US health regulators have issued a warning about Bristol-Myers Squibb’s hepatitis B treatment Baraclude, saying that it can result in resistance to the HIV virus in patients who are suffering from both diseases.
The US Food and Drug Administration, in tandem with B-MS, has issued a letter to healthcare professionals stating that Baraclude (entecavir) is not recommended for HIV/HBV-co-infected patients who are not also receiving highly active antiretroviral therapy due to the potential for the development of HIV resistance.
The agency has also issued a HIV antibody testing should be offered to any potential patient to get Baraclude, Bristol said. The most advanced stage of HIV infection is AIDS, or acquired immunodeficiency virus.
The FDA also noted that it has added a black box warning to the drug’s label which says that before initiating Baraclude therapy, HIV antibody testing should be offered to all patients and that the drug “has not been studied as a treatment for HIV infection and is not recommended for this use”.

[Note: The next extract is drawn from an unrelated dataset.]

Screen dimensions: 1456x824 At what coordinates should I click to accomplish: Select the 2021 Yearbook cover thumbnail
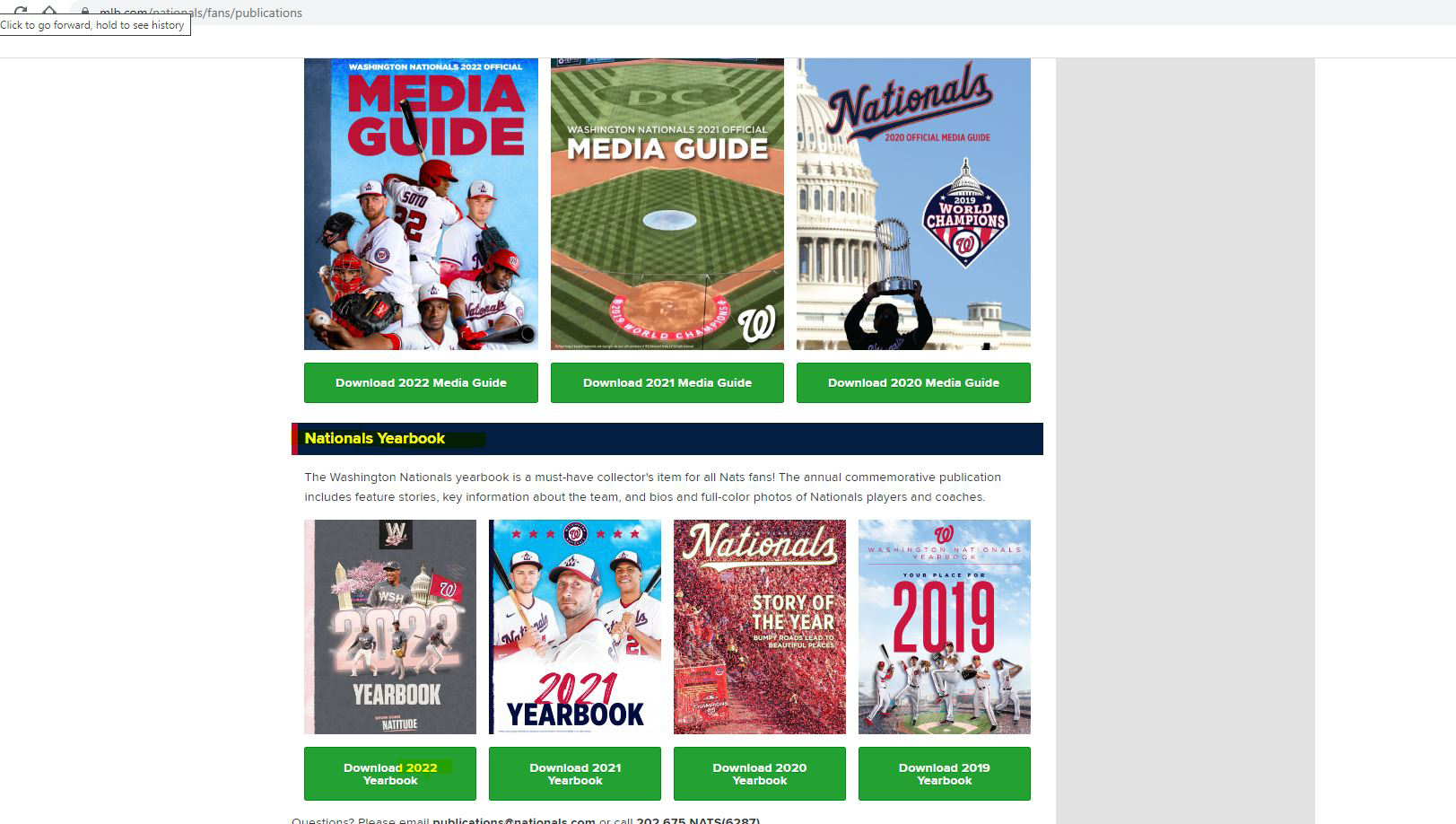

B-MS has high hopes for Baraclude which was approved by the FDA in March 2005 and had sales of $59 million in the second quarter, up from $14 million a year earlier. The World Health Organisation notes that of the 2 billion people who have been infected with HBV, more than 350 million have chronic infections. It is most common in sub-Saharan Africa, most of Asia and the Pacific, and worldwide, most cases occur from infected mother to child and from child-to-child contact in household settings. In Europe and North America, however, the people most likely to get HBV are drug users and homosexual men.